“You must sympathize with the reader’s plight (most readers are in trouble about half the time) but never seek to know the reader’s wants. Your whole duty as a writer is to please and satisfy yourself, and the true writer always plays to an audience of one.”
When I came upon these words in Strunk and White’s classic writing handbook, Elements of Style, I felt pleased as punch. For years I’ve tried to convince writing students to surround themselves with a safe, protective bubble as they draft projects and begin revising. We all know how concern for our audience can loom over our shoulders, pestering us with questions like “What will your mother think?” and “Who will give a rat’s ass about that?” and presuming judgments about the inadequacy of our language or ideas or even our very impulse to write. As soon as we allow that dreaded entity, “Audience”, into our writing room, we begin censoring and performing. We deny our brilliant but quirky inner voice the freedom to emerge.

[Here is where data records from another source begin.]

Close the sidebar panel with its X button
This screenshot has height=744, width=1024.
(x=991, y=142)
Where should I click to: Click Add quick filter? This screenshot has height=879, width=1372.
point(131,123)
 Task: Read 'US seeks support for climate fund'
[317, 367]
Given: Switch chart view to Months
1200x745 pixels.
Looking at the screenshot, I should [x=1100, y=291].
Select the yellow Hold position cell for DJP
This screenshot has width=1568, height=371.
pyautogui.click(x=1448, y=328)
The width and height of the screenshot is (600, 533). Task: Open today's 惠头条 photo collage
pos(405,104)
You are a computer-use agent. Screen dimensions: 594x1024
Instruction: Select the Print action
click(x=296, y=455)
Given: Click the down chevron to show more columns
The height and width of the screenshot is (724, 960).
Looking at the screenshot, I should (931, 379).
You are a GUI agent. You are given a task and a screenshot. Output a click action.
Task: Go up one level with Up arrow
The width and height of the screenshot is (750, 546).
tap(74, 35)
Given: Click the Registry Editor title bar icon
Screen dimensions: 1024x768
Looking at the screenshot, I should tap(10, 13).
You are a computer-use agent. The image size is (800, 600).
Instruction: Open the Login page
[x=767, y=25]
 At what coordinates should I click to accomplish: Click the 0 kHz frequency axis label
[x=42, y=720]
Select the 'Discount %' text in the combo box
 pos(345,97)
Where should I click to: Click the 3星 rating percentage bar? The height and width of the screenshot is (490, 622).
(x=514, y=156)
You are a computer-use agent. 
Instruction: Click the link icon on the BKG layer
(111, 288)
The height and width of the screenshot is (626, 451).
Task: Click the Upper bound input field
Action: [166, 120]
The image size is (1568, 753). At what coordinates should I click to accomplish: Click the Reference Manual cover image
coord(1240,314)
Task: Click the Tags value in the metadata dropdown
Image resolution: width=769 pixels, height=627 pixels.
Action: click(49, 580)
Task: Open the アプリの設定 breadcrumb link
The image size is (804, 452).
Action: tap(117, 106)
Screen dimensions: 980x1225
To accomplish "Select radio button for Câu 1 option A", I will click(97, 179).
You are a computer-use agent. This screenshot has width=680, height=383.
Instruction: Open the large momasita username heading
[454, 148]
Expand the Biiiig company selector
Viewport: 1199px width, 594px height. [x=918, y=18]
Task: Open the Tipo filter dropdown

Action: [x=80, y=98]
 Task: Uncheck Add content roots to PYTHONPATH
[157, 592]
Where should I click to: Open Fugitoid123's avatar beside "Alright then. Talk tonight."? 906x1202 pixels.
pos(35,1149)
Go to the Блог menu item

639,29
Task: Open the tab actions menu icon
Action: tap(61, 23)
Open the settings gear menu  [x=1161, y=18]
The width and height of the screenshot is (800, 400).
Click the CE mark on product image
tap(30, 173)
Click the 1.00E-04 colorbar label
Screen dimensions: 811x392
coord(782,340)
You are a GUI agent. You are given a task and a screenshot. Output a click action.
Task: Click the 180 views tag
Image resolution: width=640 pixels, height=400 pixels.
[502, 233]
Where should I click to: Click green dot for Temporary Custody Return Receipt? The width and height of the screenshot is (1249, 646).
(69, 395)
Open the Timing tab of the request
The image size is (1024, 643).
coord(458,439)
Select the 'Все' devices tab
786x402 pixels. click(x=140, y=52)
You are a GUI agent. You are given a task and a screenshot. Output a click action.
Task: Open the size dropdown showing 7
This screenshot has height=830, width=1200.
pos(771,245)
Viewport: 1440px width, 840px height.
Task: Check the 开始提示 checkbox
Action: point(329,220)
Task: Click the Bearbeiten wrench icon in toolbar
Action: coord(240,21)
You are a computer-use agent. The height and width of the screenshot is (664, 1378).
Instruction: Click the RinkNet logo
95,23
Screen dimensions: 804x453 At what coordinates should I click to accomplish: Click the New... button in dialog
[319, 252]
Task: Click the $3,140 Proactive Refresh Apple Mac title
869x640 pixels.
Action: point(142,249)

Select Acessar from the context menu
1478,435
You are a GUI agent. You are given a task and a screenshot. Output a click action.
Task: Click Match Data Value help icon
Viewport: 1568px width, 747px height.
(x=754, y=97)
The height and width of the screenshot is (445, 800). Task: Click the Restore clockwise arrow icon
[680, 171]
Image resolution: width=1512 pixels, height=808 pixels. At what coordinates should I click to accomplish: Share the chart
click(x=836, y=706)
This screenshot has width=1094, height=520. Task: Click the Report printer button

Say you’re able to give yourself permission in a first draft to be messy, heretical, revolutionary, stupid, and otherwise embarrassing. “A careful first draft is a failed first draft,” Patricia Hampl writes; say your first draft is successful. Your inclination may be to approach your second draft like Stephen King does: “Write with the door closed, rewrite with the door open.” And while I agree in principle, I’ve found that even the initial stages of revision benefit from a general disregard of audience. How else can we ask the probing questions that will churn up more risky material? How else will we feel safe enough to identify that pulsing heartbeat? Often our real motivations for writing emerge after our material is on the page, and we need the freedom to be honest with ourselves without concern for our readers’ pleasure.
As every writer knows, it takes real will-power to set the future reader aside and “play to an audience of one.” Whether at the beginning of a project or well into revision, this practice is really about peeling away layers of deception to arrive at a core reality—one that comforts the disturbed and disturbs the comforted, as Mark Twain is reported to have said. Our work needs us to be fully present, not distracted by what others will think. This is what gives the process of writing the quality of serious spiritual listening, and what invites us into our better selves.